We just upgraded ours two weeks ago. The database and archive servers were on the same physical machine and the archive was running out of space. So, our reason for the upgrade was two fold; split the two servers to two physical machines and to add more disk space on the current archive server. You definitely want a lot of horsepower on the database server because SQL is a processor hog. After splitting the servers (which was the hard part) we discovered Windows server 2008 has utilities to expand the drives on the fly without messing with the data.
We planned and tested for several weeks for the upgrade and when it came down to it we still ran into issues. The hardest part about the split was configuring all the replicated servers and client machines to point to the new database server.
But I will say one thing, ever since we performed the upgrade and worked out all the bugs that took 3 days), my phone immediately stopped ringing from engineering.
Not sure if that answered your question.
Thanks Lucas for your answer,
We ended up using our old server for it, but we do see the slowdown... as it handles everything, from public drive to EPDM.
What I plan for the future:
Mounting a cheap speedy file server under opensolaris, for the ZFS file system, it will incorporate a bunch of SATA drive as a huge vault, and a bunch of SSD for their L2ARC technology, it's like the MAxIQ technology from Adaptec but all software. I am discussing with my IT guy to see if he can handle that. ZFS offers RAIDZ/Z2 very similar to RAID5/6, so I save myself hard drive failure, but with better write performance, and as I can use the SSD as cache, it will automatically be a great value for the database handling. I did not go through all the documentation but it should be able to handle the hot swap and adding a extra disk.
Then, I'll have it connected through multiple teamed ethernet connection to a single physical server, will have a linux based host running a virtualized windows server or we will run it off a hypervisor. Software will be run from it and data will be on the file server pouring data towards my network.
I do that because I can salvage my old server as a fileserver only and experiment ZFS. (adaptec with MaxIQ+SAS drive is expensive and we think that we can end up with a smaller price tag going SATA+SSD+ZFS)
We virtualized the application server for disaster prevention, we clone the VM on the day that we figured out all the bugs and all, then, if one day it crashed we mount it somewhere else for the time being. I looked at some benchmarks results, very old ones though, a VM has approx 90% of the cpu power of a standalone machine on which it seats. Then, we will need to see how well it handles file transfer as all the files will be on a separate machine.

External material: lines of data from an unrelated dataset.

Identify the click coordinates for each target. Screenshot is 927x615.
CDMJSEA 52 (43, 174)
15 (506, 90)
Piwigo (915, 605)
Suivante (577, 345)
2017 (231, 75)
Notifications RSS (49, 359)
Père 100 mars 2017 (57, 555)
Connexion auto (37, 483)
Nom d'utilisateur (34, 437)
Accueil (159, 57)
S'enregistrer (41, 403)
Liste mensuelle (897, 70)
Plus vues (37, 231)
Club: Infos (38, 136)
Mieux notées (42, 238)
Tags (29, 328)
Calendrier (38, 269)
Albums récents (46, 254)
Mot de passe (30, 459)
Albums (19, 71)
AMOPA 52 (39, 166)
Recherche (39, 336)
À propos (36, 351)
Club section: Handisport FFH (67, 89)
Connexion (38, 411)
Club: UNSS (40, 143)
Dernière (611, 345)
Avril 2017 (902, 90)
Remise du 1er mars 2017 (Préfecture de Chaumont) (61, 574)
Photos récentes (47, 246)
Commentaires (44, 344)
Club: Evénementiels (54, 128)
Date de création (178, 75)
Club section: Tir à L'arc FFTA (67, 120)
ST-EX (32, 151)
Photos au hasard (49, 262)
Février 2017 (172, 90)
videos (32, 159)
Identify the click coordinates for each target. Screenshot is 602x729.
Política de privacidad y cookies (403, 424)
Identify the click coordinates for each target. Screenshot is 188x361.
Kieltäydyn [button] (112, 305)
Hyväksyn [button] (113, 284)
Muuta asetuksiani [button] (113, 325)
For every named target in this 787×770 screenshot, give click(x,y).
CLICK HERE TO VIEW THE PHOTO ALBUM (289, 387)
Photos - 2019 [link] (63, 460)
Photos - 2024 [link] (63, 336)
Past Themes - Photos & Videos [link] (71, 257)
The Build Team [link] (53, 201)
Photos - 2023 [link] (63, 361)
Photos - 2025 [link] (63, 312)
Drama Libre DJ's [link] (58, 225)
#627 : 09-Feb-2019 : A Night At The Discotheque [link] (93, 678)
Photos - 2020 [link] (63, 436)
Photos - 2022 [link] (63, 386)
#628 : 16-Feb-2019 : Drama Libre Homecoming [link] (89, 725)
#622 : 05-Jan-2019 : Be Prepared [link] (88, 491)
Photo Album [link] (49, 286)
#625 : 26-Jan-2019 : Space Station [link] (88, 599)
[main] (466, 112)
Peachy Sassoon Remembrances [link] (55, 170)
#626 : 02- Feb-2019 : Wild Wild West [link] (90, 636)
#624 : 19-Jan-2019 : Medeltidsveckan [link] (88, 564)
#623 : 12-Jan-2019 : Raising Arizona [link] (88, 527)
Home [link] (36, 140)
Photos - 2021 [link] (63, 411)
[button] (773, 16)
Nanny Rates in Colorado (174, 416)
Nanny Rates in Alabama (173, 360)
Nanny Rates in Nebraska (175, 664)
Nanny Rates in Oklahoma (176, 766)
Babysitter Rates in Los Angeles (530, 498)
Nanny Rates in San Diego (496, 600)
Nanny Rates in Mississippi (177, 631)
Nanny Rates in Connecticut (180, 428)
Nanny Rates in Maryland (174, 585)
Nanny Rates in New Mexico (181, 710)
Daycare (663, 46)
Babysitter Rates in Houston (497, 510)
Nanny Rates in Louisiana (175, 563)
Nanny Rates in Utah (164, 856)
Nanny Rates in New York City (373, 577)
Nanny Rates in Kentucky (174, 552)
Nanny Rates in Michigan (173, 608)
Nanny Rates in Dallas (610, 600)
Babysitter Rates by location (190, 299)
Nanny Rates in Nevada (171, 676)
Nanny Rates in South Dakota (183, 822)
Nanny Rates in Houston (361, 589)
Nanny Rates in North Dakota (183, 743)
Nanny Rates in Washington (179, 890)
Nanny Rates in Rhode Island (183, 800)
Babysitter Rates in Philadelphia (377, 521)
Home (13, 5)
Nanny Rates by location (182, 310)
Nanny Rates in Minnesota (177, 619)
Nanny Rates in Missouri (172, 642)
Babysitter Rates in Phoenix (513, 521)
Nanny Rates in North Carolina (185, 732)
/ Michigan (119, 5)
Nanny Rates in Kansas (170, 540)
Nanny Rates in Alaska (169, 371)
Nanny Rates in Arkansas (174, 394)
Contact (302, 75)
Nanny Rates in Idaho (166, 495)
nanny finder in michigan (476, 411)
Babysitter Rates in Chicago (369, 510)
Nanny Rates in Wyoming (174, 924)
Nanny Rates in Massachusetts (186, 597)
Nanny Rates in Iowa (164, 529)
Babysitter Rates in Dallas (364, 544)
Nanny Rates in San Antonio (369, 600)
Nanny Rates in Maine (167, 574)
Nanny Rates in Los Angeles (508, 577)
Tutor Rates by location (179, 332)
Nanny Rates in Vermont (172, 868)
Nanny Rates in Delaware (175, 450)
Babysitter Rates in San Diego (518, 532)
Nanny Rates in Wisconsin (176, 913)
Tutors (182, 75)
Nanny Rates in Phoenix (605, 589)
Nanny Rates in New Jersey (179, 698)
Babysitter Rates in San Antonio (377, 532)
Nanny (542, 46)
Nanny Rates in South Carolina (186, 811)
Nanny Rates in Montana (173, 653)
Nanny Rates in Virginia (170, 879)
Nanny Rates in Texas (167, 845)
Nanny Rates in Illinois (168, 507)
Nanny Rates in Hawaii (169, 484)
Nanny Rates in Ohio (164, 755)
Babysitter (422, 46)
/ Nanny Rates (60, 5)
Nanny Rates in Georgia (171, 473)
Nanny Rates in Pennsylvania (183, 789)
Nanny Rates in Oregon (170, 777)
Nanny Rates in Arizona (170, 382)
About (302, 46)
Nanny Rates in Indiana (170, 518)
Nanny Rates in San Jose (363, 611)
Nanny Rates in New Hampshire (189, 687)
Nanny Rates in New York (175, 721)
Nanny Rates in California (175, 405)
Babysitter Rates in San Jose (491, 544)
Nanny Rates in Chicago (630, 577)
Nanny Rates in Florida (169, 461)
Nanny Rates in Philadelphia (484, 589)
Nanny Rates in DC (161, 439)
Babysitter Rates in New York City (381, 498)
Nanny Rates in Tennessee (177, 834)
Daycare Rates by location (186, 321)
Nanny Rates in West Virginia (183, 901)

Thanks for your input. I now know what I need to focus my money into
I did not see anything in your plan about the processor. This is what I found in terms of speed: on the archive server side; fast hard drives and Ethernet connection for I/O of data, on the database side; fast processor(s) for SQL queries.
I forgot to tell you the specs of our database server. We were running a single dual core processor with 8GB of RAM for both the archive and DB server. We saw system lock ups while performing multiple SQL queries with this set up. When we split the DB, we went with a dual quad core processor with 12GB of ram. Like I said, SQL is a processor hog so make sure the processor can handle all the SQL queries from your users, it is money well spent.
Yup, I think we'll start out with a single quad E5xxxx from the last batch of nehalem xeon, and then if we really feel it sloppy, we'll move to two.
Thanks for your valuable input definitively.
From our experience I don't think the previous answers adequately noted the importance of system memory (RAM).
You should take a look at Windows Task Manager on the server you are currently using for EPDM to see why it is slow.
If you are running Windows Server 2003 Standard then you are limited to 4 Gb memory. SQL Server is more of a memory hog than processor, our EPDM database server consistently uses over 4 GB RAM so we are running it on the 64 bit version of Windows Server 2003 which raises the limit to 32 Gb RAM.
If you have enough disk space on your current server it would probably work well as the archive server, this will reduce the changes you need to make to the clients. The archive server uses very little processor or memory.